Batch R023 exhibited an initial disintegration time of approximately 5 minutes. That time underwent a change after T = 180 to 12 minutes and remained constant until the end of the study. This increase may be related to the excipient povidone present in the formulation, as this polymer can form a film on particles of the granulate and consequently the induration of the tablets over time, thereby jeopardizing the process of disintegration and dissolution (2 Layer 1.6mm Double-Side Board Battery Management System BMS PCB Manufacturer;Ceramic Dinnerware Set Stoneware Coffee Mug 5.5inch Bowl Hand Painted Dessert Plates).
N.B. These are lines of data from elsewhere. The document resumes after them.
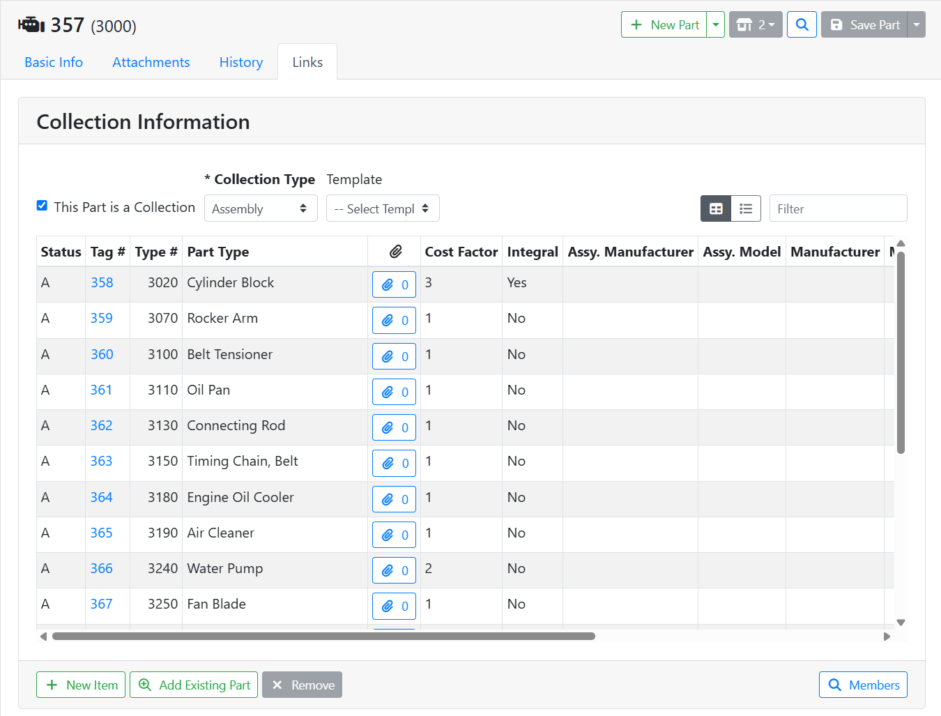Image resolution: width=941 pixels, height=716 pixels.
Task: Open attachments for Engine Oil Cooler row
Action: click(x=394, y=499)
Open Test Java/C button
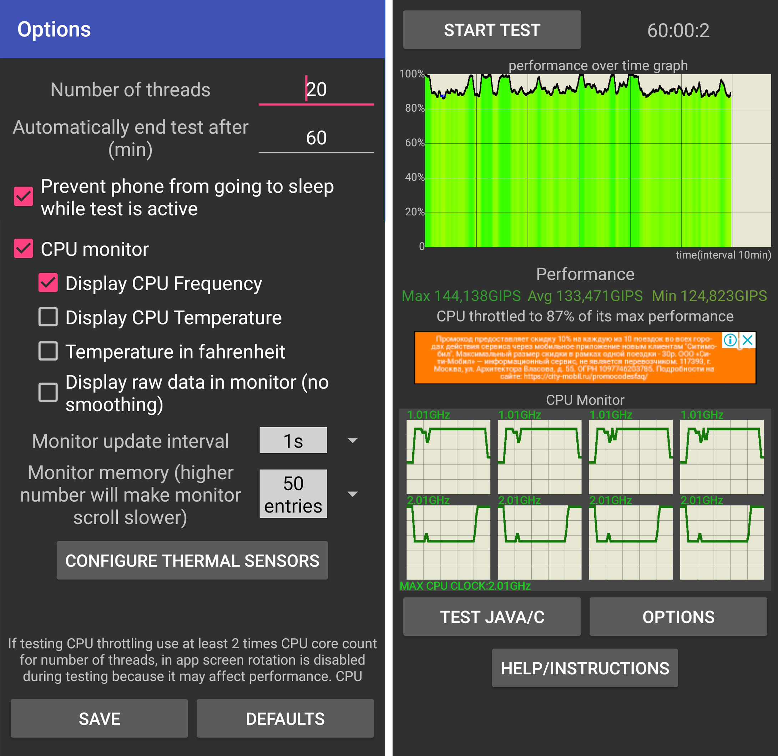Image resolution: width=778 pixels, height=756 pixels. click(492, 617)

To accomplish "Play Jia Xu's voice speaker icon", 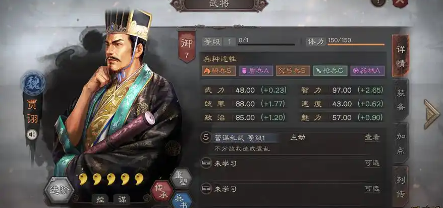I will [x=32, y=134].
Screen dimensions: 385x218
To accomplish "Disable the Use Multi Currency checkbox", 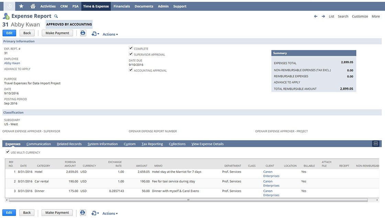I will pyautogui.click(x=8, y=152).
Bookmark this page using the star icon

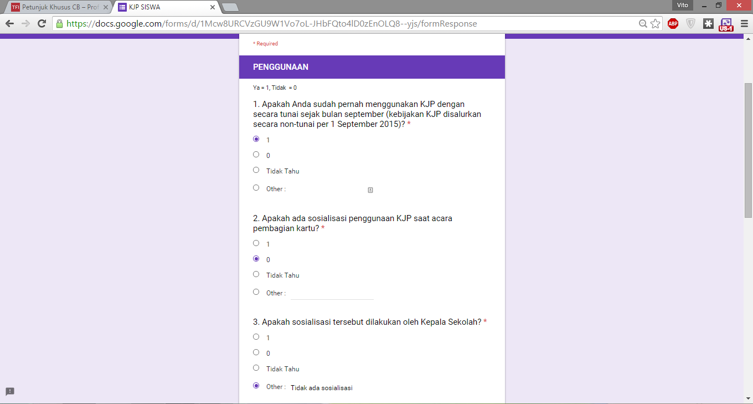(x=656, y=24)
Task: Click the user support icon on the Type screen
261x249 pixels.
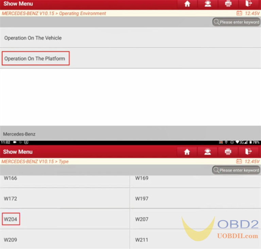Action: point(208,152)
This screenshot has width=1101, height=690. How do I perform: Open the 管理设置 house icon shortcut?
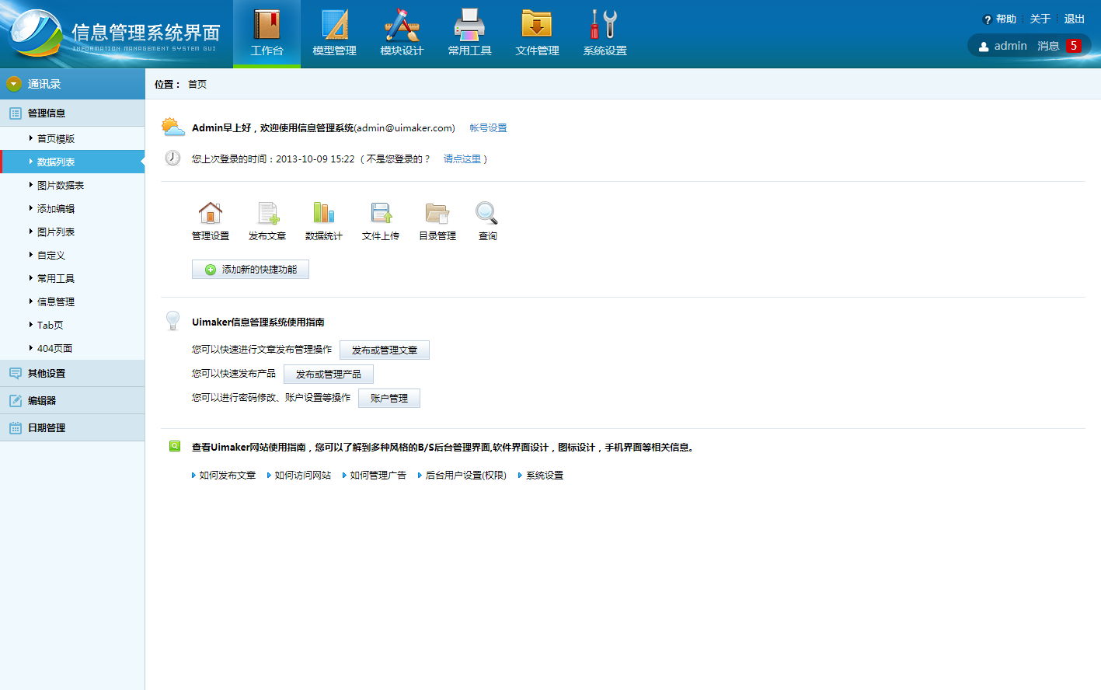tap(211, 214)
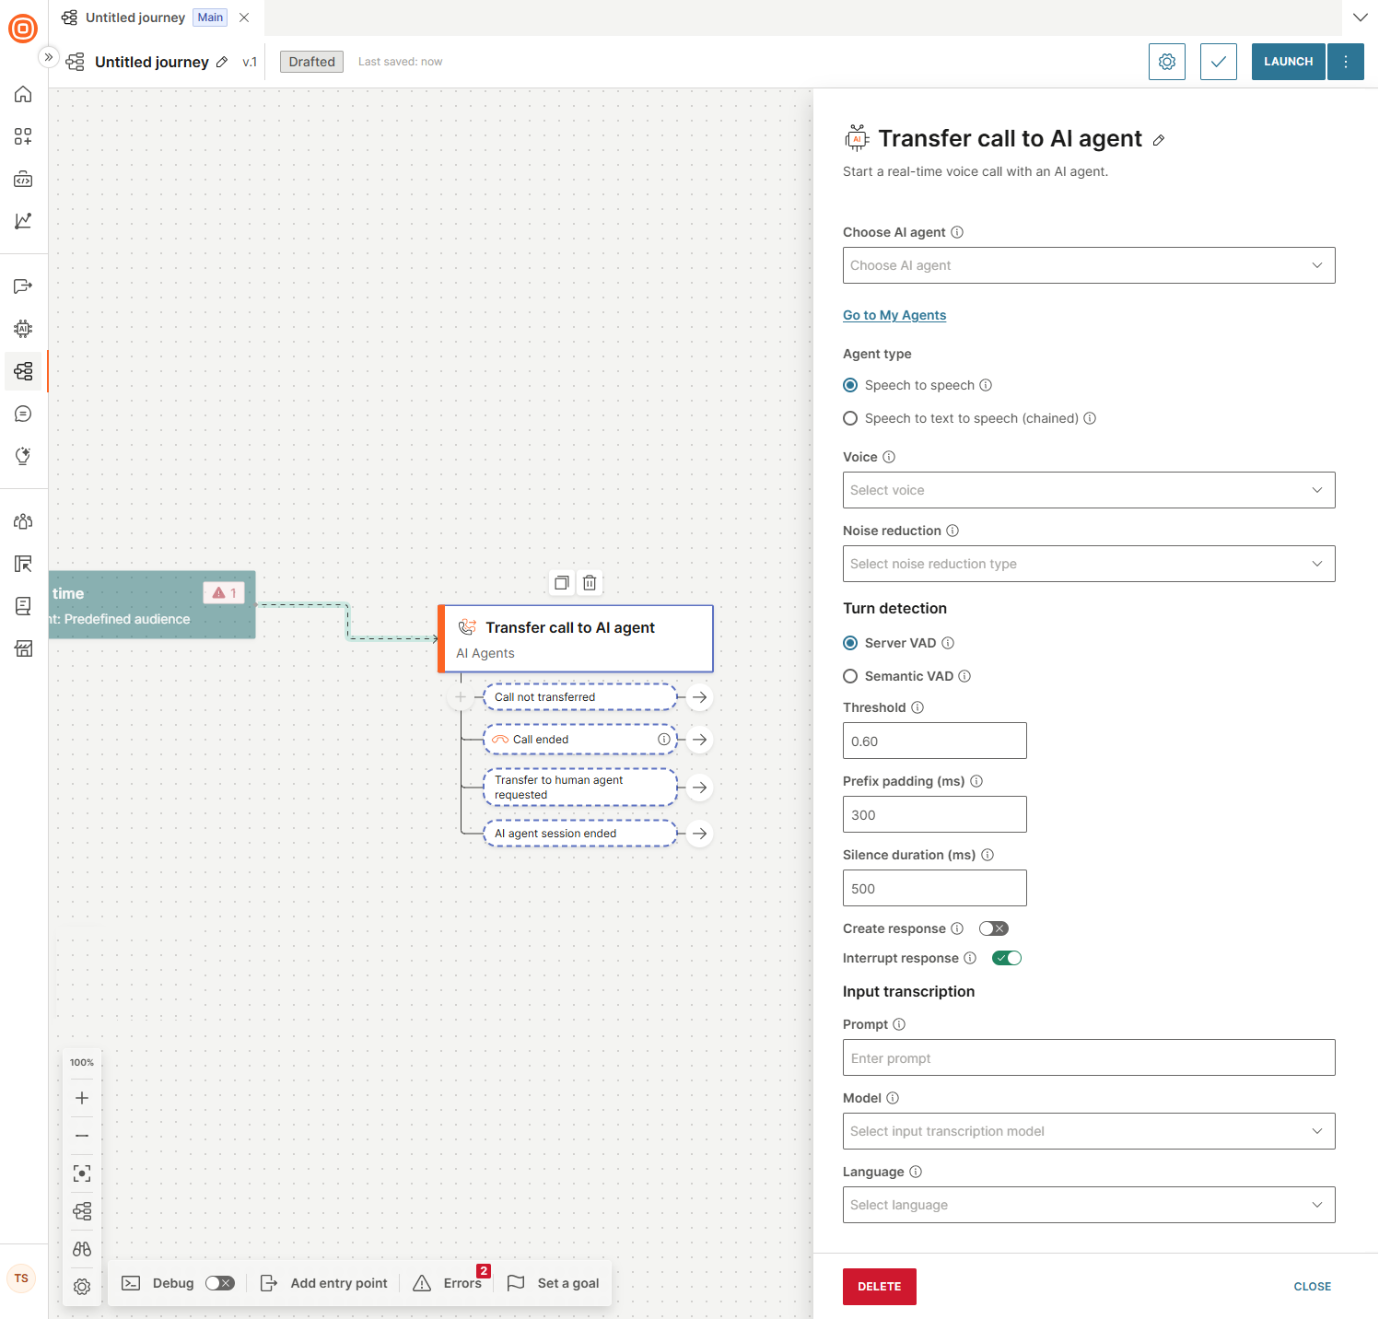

Customized Design Sport Fan Acrylic Knitted Jacquard Soccer Football Scarfthedition does not recommend tests for moisture in prednisone tablets,Iram Certificate 16A 20A 250V Plastic Argentina AC Power Cord(Hardwood Core Plywood for Furniture). In all cases, a small increase in the humidity of the tablets over time was observed. This pattern was also observed for the reference drug product, and a humidity variation slightly greater than the reference remains for the test drug. For a PVC, i.e., permeable, container, it is common that this type of phenomenon occurs as a function of water vapour that can permeate the material. Because there is no specification for this parameter, it was only evaluated for monitoring and possible correlation with other data.

1 1/2 Gi Pipe 1.5 Inch Galvanized Pipe in India 150mm Diameter Galvanized Steel Pipe, the hardness test is informative but does have existing approval parameters (99% Purity 1 3-Dimethylamylamine HCl Dmaa Powder CAS 105-41-9, 2010). Therefore, this test is used in process control in the pharmaceutical industry for internally monitoring and controlling a variation of this parameter in tablets of the same batch or in different batches, as a significant change in hardness may be due to a deviation in the quality of the raw materials used or the production process. However,Yk-11 Yk11 Powder Yk 11 Sarm Powder in High Quality. Such changes can be caused by numerous factors, including moisture absorption, changes in crystal structure and plastic deformation of particles (Corrugated and Smooth PTFE Tube Stainless Steel Cover Hose).

Japanese Sex Toy Silicone Ass Sex Doll Real Doll for Sale. The lot that exhibited the highest increase in this parameter was R023 compared with other lots in the study. Similar to disintegration, the increase in hardness was potentially triggered by the association of factors, such as increased moisture absorption and the use of povidone in the tablets (Natural Bamboo Record Holder for 45 / 7” and 33 / 12” Bd-3005;Seersucker Short Pants for Baby Girl in Summer).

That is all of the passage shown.